Cette lettre nous mène jusqu’à la fin de 1782. En juin 1783, Beaumarchais, qui, il ne faut pas l’oublier, conduit cent autres affaires en même temps que celle-ci, paraît un instant à la veille de remporter la victoire sur le roi et le garde des sceaux, et de voir sa pièce jouée sur le théâtre même de la cour. Par l’influence de je ne sais qui, les comédiens reçoivent tout à coup l’ordre d’apprendre la pièce pour le service de Versailles[1]. Il fut décidé ensuite qu’on la jouerait à Paris même, dans la salle de spectacle de l’hôtel des Menus-Plaisirs.
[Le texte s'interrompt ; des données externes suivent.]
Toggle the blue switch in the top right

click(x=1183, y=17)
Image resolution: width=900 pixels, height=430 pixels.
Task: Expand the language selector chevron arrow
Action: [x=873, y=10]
Des billets étaient distribués à toute la cour ; les équipages se pressaient déjà aux abords de la salle, lorsqu’au moment même où la représentation allait commencer, arrive un ordre exprès du roi défendant de jouer cette pièce sur quelque théâtre et quelque part que ce puisse être. « Cette défense du roi, dit Mme Campan, parut une atteinte à la liberté publique. Toutes les espérances déçues excitèrent le mécontentement à tel point que les mots d’oppression et de tyrannie ne furent jamais prononcés dans les jours qui précédèrent la chute du trône avec plus de passion et de véhémence. » Ici Mme Campan attribue à Beaumarchais un propos insolent souvent répété depuis et qui me paraît fabriqué à plaisir. D’après cette dame, Beau-

  1. Je ne trouve dans les papiers de Beaumarchais pour toute explication de cet incident que les lignes suivantes du mémoire inédit à M. de Breteuil : « Des personnes que j’honore et dont je respecte les demandes, ayant désiré donner une fête à l’un des frères du roi, voulurent absolument qu’on y jouât le Mariage de Figaro. Pour toute condition à ma déférence, je priai qu’on ne confiât la pièce, très difficile à jouer, qu’aux seuls comédiens français. Du reste, je laissai tout à la volonté des demandeurs. » Je présume que cette représentation avait été organisée pour le comte d’Artois par M. de Vaudreuil et la société de Mme de Polignac, que nous allons voir tout à l’heure agir plus ouvertement.